Qualcuno potrebbe allora domandarmi il motivo per cui io sia contrario a considerare l’arte come il regno dell’ordine del disordine. Al momento penso di poter dire questo: l’arte necessita di un ordine significante, perché altrimenti diverrebbe incomunicabile. E inoltre l’arte deve essere fine a se stessa, non deve avere dunque altri scopi: l’ordine del disordine invece impone all’arte lo scopo del mercato, del profitto, dei guadagni. L’ordine del disordine, oltre ad essere contraddittorio – perché nega ciò che è, ovvero nega l’ordine (per questo motivo è un disordine) ma a sua volta si eleva ad ordine – sfinisce l’arte, sfianca il gesto artistico, svaluta il «saper fare». L’artista del mercato punta a produrre in vista della vendita, del gusto contemporaneo. Egli è schiavo, servo di regime. Egli non sa nulla della libertà. L’arte liberata dai legacci della produzione è invece l’arte agita da intellettuali che prendono coscienza della propria libertà. Libertà dalle coercizioni, dai mercati, dal pensiero esterno, dalla significanza stabilita dal potere, così come dall’insignificanza imposta dal mainstream. L’arte è libertà quando è arte del cuore, quando è arte che proviene dall’interiorità, quando è gesto spirituale fine a se stesso.

  1. L’arte liberata, decrescita e anarchia

Dalla riflessione sull’arte e l’entropia non emerge una nuova teoria artistica, un nuovo codice valoriale, un nuovo ordine culturale. Emerge invece un orizzonte liberato dal dominio del mercato, un nuovo orizzonte popolato da valori conviviali e fraterni verso cui ognuno si dirigerà come meglio crede o sa. Non forme o sistemi artistici precostituiti, bensì proposte estetiche da seguire in piena libertà. Come questi concetti si possano poi scolpire, dipingere o scrivere è questione che riguarda il singolo artista, non certo la critica, e quindi non riguardano neppure noi. La riflessione sull’arte e la decrescita serve a stimolare il dibattito sull’arte contemporanea e i suoi vizi, serve a indicare un nuovo modo di relazionarsi alla realtà e alla spiritualità. Ma nessuno qui pensa di sostituire un codice estetico ad un altro: non è certo questo il luogo in cui si dà vita a una nuova corrente artistica. Qui si gettano solo le basi per la rivoluzione, che appunto proprio in quanto – e volontariamente – anarchica lascia tutte le strade aperte alle soluzioni, che ognuno avverte come le più appropriate.

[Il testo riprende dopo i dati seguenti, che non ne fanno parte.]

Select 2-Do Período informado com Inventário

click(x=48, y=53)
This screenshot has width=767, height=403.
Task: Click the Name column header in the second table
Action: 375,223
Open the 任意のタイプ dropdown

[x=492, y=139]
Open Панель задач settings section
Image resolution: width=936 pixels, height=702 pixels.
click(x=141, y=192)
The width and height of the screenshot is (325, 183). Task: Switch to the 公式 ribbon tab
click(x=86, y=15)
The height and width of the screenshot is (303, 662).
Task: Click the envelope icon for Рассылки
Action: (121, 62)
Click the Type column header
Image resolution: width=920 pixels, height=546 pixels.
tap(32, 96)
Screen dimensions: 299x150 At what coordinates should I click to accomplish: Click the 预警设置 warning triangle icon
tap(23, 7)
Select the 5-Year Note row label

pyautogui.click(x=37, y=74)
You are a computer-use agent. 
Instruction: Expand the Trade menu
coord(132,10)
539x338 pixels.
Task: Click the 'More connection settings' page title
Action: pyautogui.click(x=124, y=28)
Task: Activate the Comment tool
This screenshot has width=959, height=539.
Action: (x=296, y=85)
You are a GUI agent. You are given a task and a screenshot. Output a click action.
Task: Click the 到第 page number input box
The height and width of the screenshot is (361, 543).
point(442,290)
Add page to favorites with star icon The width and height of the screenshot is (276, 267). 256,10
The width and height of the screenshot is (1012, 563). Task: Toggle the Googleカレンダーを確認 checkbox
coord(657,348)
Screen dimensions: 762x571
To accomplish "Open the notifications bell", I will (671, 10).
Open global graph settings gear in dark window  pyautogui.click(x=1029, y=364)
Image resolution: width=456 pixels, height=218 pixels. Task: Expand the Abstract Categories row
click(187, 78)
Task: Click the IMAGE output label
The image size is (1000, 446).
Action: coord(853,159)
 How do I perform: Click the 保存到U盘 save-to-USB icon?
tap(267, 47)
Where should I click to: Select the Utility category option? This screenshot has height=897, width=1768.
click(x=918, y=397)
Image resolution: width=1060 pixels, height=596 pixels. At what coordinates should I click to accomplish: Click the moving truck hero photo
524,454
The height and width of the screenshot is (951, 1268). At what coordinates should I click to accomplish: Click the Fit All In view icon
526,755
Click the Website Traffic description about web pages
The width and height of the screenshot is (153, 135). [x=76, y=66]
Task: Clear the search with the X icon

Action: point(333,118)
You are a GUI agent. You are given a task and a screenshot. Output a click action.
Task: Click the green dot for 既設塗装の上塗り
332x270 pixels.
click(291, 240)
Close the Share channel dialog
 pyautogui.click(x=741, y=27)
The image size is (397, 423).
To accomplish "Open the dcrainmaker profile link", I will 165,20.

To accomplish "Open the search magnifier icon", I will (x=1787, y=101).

Quando gli artisti cominceranno ad operare senza vincoli esterni e senza canoni calati dall’alto, la critica artistica sarà solo un triste ricordo del passato. I critici smetteranno la loro funzione di censori di regime. D’altronde i critici non sono altro che artisti frustrati, sognatori mancati. Chi non è in grado di fare l’artista generalmente diventa critico. E il critico critica, separa, in virtù di uno schema stabilito da altri. Ma la critica serve fintantoché l’arte produce beni di consumo da valutare. Quando però l’arte verrà sottratta al mercato da operazioni artistiche decrescenti e anarchiche, i critici non serviranno più. Nel momento in cui l’oggetto d’arte diventerà un oggetto a-valutato (e, si badi, non s-valutato, ma iper-valutato, e proprio in quanto iper-valutato, fuori da ogni valutazione), il critico d’arte diventerà de facto un oggetto d’antiquariato.